TASK 1
In the listing, update "computer-use agent" to "desktop agent" everywhere it occurs. Begin at the listing's first line, stop after the line that contains "coord(307,6)", and change nothing else.

SOURCE DOCUMENT
Glenfarclas 41yo 1973/2014 (40.7%, Cadenhead Authentic Collection, Bourbon Hogshead, 186b): nose: Virginia tobacco and sweet onions, melting in butter. Demerara sugar, muscovado sugar, while also a cereal note: Weetabix and draff. It has a whole fruity side to it, with dried apricots, dried mango slices and chewy orange sweets. After the first sip, the nose takes on an orange-peel character, even grapefruit zest appears, with pith not far behind. Mouth: fresh, fruity and herbaceous, it has iron tonic, tarragon and loads of citrus (juicy oranges, tangerines, ripe mandarins), pineapple drops, lemon mint, perhaps pot ale. The second sip is orange and peach nectar, rich, sweet, softly bitter and fruity to the max. The sugar from the nose morphs into caramel flan, perhaps with a drop of tonic (Schweppes), or green tea leaves. Finish: perfectly balanced, it continues the citrus story, with slightly more acidic fruits, this time: pomelo, bergamot, calamansi, rather than orange and tangerine. There is also rose-petal jelly, prickle-pear marmalade, jellied narcissus leaves (don't ask), gelatine, and, once again, the gentle bitterness of tonic water. A soft-wood influence can be felt at the third sip, at last, more mint or resin than sandal wood or ginger. One has to work rather hard, with this one. All the notes are tightly interwoven, and it becomes tricky to identify them. Undoubtedly, it is excellent juice, yet it is difficult to describe it. 9/10 (Thanks for the sample, Forrest)
Probably Speyside's Finest Distillery 46yo 1967/2013 (53.6%, Langside Distillers Douglas of Drumlanrig for La Boutique du Chemin, Sherry Butt, C#LD10258, 9b): this is one of Hunter Laing's Old & Rare Platinum, re-bottled for La Boutique du Chemin. There have been a few of those, that were given a new livery and a ridiculously low outturn for the Belgian shop. Anyway, the online shop clearly states this is a Glenfarclas; I am sure Hunter Laing are ecstatic about that, seeing what lengths they go to to ensure this is from an undisclosed distillery. Nose: it has almost nothing in common with its predecessor. This one has encaustic, wood varnish, rapeseed oil, pickled reddish onions, pickled radishes, plum wine, sliced pickled ginger, lots of rancio, as becomes very obvious, after a minute. Then, it is a drinks cabinet and something less likely: something sweaty; not quite old gym shoes -- something closer to cheese (halloumi). Elderberry, fermenting away, before being made into a liqueur, wine sauce, marinated skewers, and then a powerful earthiness -- scorched earth and hair balls. Mouth: oomph! This feels wine-y on the tongue! Marinating skewers, sauce grand'veneur, fruit liqueur... and a lot of fruit, full stop, actually: elderberry, blackberry, myrtle, dark cherry all compete for attention. That said, they have to fight off Madeira and Port, which are well bombastic. The palate has a pronounced toasted side too, with distinct aniseed, charred toast and scorched earth, though it falls short of coffee grounds (phew!) Cocoa powder, coconut oil, gun oil. The texture is surprisingly thin, on the other hand. Only the taste is oily. Finish: in line with the above, it has the bitter freshness of aniseed, roasted liquorice root and berries aplenty (even if it goes no further than rancio-y elderberry, this time). Madeira wine, a touch of earth , liquorice allsorts, perhaps new rubber joints, liqueur pralines, almond oil and Brazil-nut skins. It is well made, but less my thing. 8/10 (Thanks for the sample, LM)

TASK 2
Answer from the whisky tasting notes:
(a) What score does the Glenfarclas 41yo 1973/2014 receive?
(b) For which shop was the 46yo 1967/2013 re-bottled?
(c) Which cheese does the nose of the 46yo come close to?

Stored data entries
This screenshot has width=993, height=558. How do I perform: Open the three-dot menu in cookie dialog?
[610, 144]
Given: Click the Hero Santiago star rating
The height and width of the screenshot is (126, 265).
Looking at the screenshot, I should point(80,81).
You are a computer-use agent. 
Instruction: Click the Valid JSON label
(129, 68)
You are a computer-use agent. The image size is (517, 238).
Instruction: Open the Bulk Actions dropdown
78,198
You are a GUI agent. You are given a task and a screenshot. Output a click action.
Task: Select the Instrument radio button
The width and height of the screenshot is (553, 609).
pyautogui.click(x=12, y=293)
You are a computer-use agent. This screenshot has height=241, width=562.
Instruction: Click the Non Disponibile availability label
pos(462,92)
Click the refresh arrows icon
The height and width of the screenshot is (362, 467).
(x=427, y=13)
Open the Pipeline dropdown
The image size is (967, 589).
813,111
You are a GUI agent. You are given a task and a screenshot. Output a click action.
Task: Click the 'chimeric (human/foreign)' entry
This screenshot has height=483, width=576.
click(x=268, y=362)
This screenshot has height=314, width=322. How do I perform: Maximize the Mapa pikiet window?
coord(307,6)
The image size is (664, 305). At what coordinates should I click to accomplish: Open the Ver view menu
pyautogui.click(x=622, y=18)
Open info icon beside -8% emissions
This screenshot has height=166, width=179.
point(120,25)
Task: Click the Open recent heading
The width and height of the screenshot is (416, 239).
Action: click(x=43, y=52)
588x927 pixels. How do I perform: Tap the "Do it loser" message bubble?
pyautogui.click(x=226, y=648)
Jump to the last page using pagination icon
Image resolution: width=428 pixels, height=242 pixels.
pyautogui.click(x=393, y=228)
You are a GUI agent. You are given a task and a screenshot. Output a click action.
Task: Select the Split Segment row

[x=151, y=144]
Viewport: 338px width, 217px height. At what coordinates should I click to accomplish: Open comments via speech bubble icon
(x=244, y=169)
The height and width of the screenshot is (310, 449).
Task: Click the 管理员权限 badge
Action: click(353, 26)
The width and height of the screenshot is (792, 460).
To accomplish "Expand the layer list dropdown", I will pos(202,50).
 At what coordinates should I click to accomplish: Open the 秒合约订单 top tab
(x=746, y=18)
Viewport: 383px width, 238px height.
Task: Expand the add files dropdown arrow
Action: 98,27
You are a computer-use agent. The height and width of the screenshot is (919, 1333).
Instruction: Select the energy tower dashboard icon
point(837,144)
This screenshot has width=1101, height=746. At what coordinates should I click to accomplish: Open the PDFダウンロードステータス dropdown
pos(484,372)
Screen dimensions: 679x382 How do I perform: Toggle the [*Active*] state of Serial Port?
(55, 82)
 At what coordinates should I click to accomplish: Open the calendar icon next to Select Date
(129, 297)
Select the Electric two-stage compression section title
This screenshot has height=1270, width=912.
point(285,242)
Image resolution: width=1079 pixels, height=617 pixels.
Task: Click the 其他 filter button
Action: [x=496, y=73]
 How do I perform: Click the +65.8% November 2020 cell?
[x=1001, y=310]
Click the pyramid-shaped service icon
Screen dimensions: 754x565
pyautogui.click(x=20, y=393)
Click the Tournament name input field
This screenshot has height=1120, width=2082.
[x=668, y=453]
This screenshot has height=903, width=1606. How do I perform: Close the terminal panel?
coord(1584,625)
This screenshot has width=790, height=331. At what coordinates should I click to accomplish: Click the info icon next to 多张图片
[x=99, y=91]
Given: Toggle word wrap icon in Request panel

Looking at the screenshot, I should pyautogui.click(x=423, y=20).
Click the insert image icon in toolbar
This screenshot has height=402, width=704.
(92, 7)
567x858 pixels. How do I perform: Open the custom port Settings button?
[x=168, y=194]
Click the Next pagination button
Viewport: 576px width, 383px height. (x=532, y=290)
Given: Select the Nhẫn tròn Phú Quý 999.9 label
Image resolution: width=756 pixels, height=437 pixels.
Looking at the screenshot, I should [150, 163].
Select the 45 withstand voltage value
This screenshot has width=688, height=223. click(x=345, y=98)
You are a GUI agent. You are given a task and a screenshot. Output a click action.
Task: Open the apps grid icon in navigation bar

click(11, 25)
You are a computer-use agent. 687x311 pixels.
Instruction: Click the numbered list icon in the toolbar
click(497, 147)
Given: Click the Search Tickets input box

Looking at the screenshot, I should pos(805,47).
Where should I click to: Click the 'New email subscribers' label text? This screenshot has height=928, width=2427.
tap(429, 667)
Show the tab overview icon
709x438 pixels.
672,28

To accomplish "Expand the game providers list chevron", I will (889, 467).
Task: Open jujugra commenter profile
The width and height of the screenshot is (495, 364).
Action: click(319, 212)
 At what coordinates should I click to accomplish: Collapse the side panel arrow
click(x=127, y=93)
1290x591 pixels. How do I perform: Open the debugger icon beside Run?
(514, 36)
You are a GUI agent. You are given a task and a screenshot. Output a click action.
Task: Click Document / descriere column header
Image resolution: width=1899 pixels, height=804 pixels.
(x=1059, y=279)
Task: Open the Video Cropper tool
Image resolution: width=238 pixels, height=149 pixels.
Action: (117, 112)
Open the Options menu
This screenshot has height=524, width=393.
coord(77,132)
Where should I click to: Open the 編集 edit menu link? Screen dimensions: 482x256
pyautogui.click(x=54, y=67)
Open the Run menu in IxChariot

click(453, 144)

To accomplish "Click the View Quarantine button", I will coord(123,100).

RESULT 1
This screenshot has width=993, height=558. How do I perform: Open the three-dot menu in cookie dialog?
[610, 144]
Given: Click the Hero Santiago star rating
The height and width of the screenshot is (126, 265).
Looking at the screenshot, I should point(80,81).
You are a desktop agent. 
Instruction: Click the Valid JSON label
(129, 68)
You are a desktop agent. The image size is (517, 238).
Instruction: Open the Bulk Actions dropdown
78,198
You are a GUI agent. You are given a task and a screenshot. Output a click action.
Task: Select the Instrument radio button
The width and height of the screenshot is (553, 609).
pyautogui.click(x=12, y=293)
You are a desktop agent. This screenshot has height=241, width=562.
Instruction: Click the Non Disponibile availability label
pos(462,92)
Click the refresh arrows icon
The height and width of the screenshot is (362, 467).
(x=427, y=13)
Open the Pipeline dropdown
The image size is (967, 589).
813,111
You are a GUI agent. You are given a task and a screenshot. Output a click action.
Task: Click the 'chimeric (human/foreign)' entry
This screenshot has height=483, width=576.
click(x=268, y=362)
This screenshot has height=314, width=322. How do I perform: Maximize the Mapa pikiet window?
coord(307,6)

RESULT 2
(a) 9/10
(b) La Boutique du Chemin
(c) Halloumi